Thanks. I'm also wondering where the exposed URL's are located (/user/
login, /user/register, etc.). Can I customize these views?

On Feb 23, 9:34 pm, Anthony <abasta...@gmail.com> wrote:
> The user() function is called with an additional argument in the URL (e.g.,
> /user/login, /user/register, etc.). This extra argument is accessible via
> request.args[0]. Now, the Auth class has a __call__ method, so the auth
> object is callable. When you call it via auth(), the __call__ method
> essentially acts like a router -- it reads request.args[0] and then calls
> whatever Auth method is specified (or it redirects to /user/login if there
> is no request.args[0]). You can see this
> here:http://code.google.com/p/web2py/source/browse/gluon/tools.py#1143. In
> particular:
>
> return getattr(self,args[0])()
>
> gets the Auth method named in args[0] and calls that method.
>
> Note, you can also manually create your own actions (or do your own routing
> based on request.args) and call the individual Auth methods directly.
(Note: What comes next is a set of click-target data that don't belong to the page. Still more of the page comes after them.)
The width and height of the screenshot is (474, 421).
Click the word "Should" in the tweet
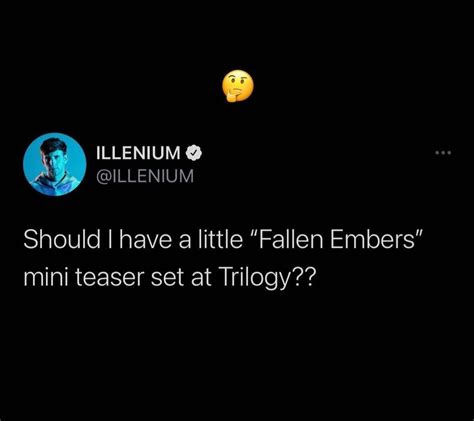pyautogui.click(x=62, y=239)
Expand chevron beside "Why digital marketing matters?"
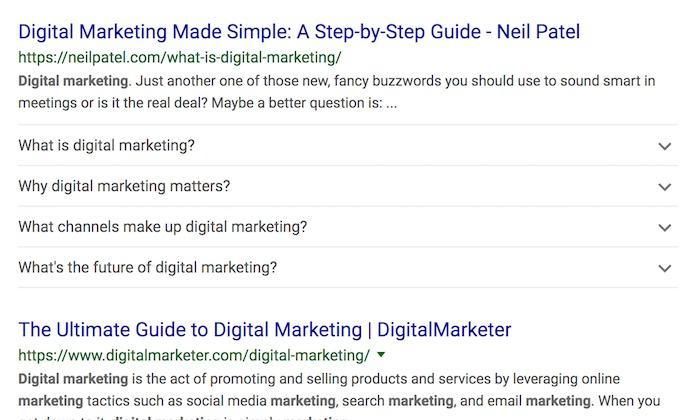The height and width of the screenshot is (420, 700). [x=664, y=187]
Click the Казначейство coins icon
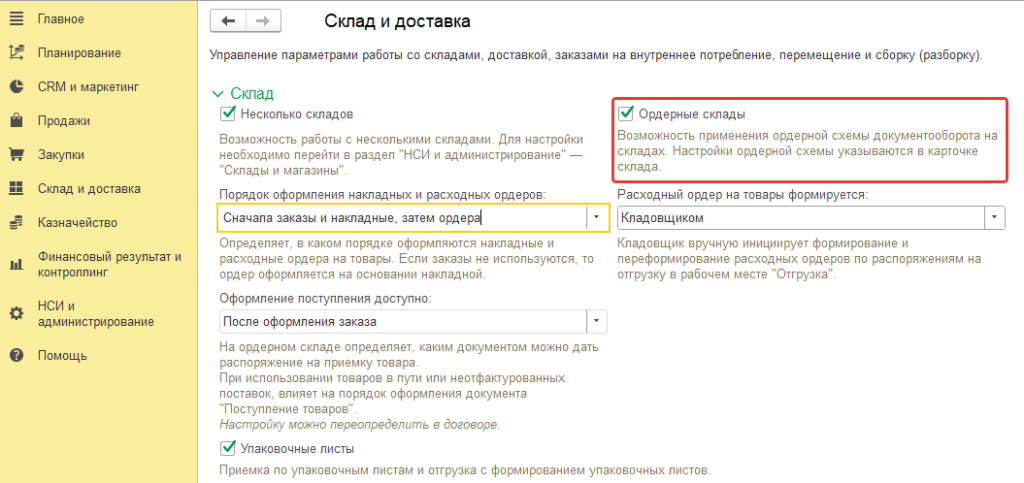 (16, 223)
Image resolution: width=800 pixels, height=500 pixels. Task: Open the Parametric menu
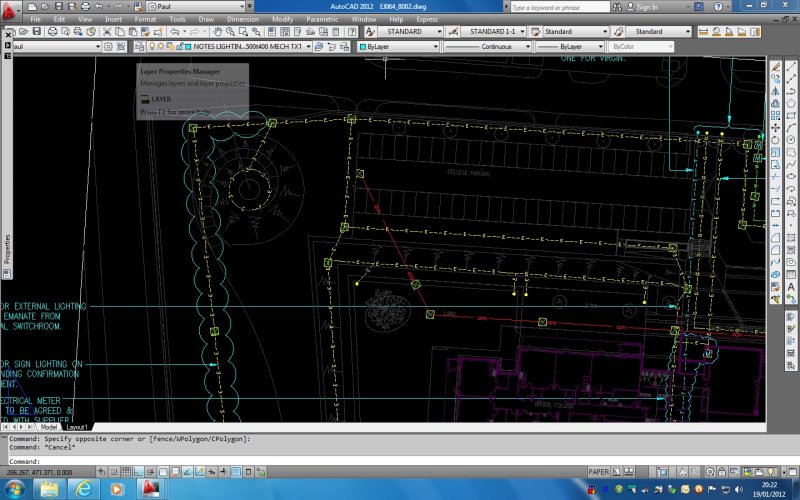pyautogui.click(x=321, y=19)
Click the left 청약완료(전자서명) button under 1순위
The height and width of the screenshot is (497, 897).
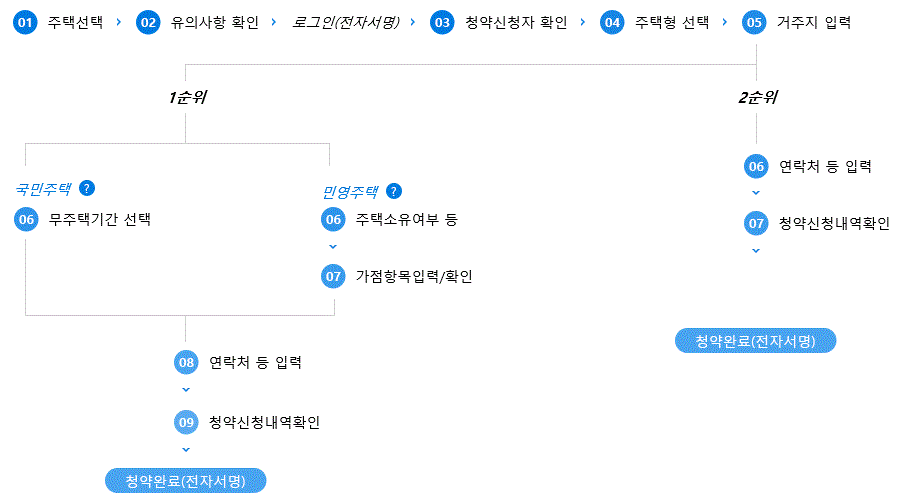tap(185, 481)
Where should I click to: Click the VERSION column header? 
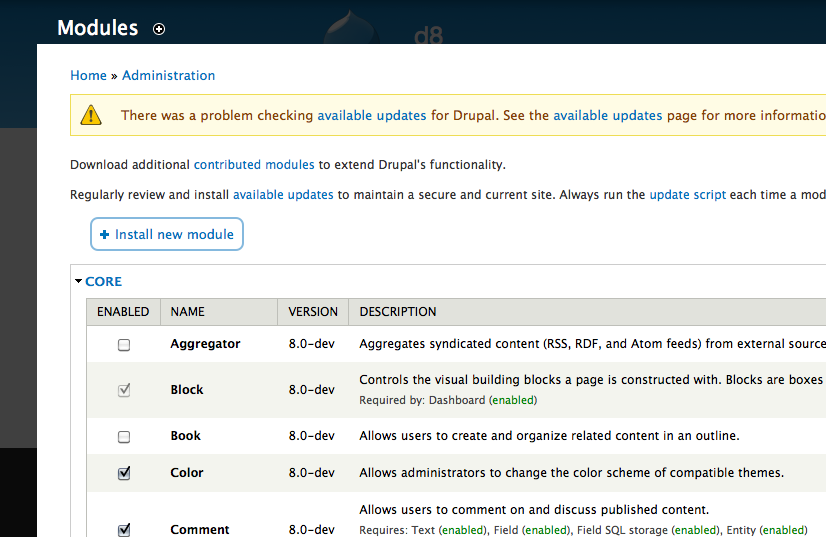[313, 312]
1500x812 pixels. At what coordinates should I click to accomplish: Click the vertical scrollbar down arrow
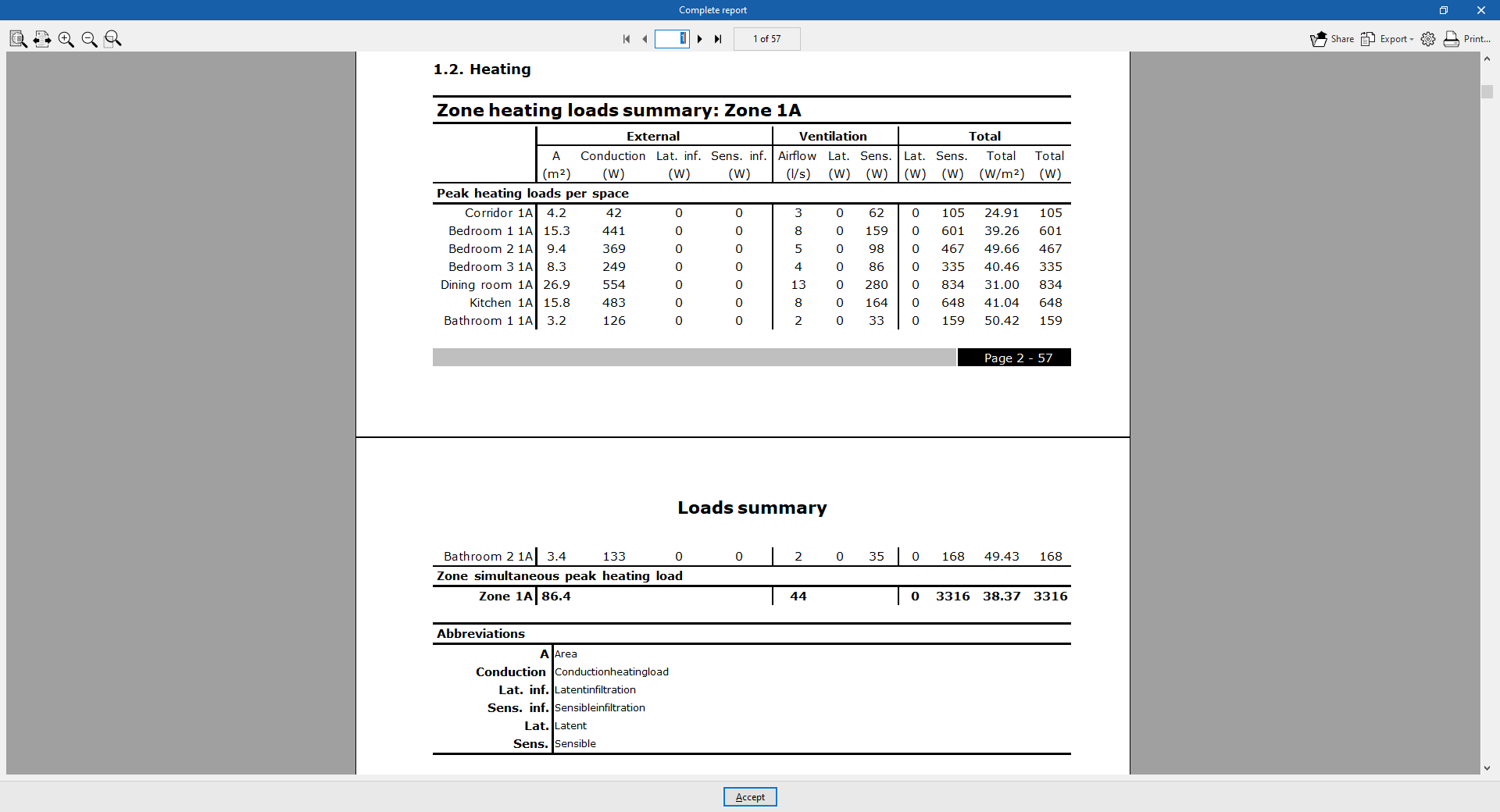pos(1488,767)
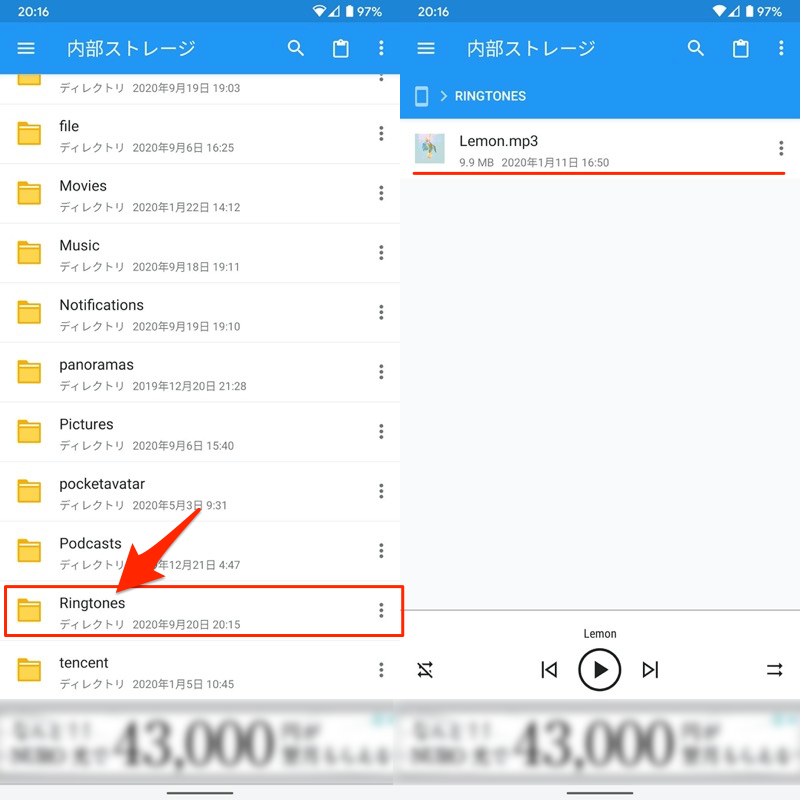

For
> example, you could create a dedicated "register" action via:
>
> def register():
>     return dict(form=auth.register())
>
> Crud works in a similar way.
>
> Anthony
>
>
>
>
>
>
>
> On Thursday, February 23, 2012 8:34:47 PM UTC-5, davidkw wrote:
>
> > I'm reading through the tutorial and just came across the part that
> > adds the code:
>
> > from gluon.tools import Auth
> > auth = Auth(db)
> > auth.define_tables()
>
> > def user():
> >     return dict(form=auth())
>
> > And suddenly login, register, etc were enabled. This is the first
> > "magic" I've come across in web2py that I don't understand well. I
> > understand that auth.define_tables() creates the tables for the user
> > data, but I'm not sure how def user():... suddenly adds all the
> > registration and login pages.
>
> > Could someone give me a quick walkthrough of what's going on?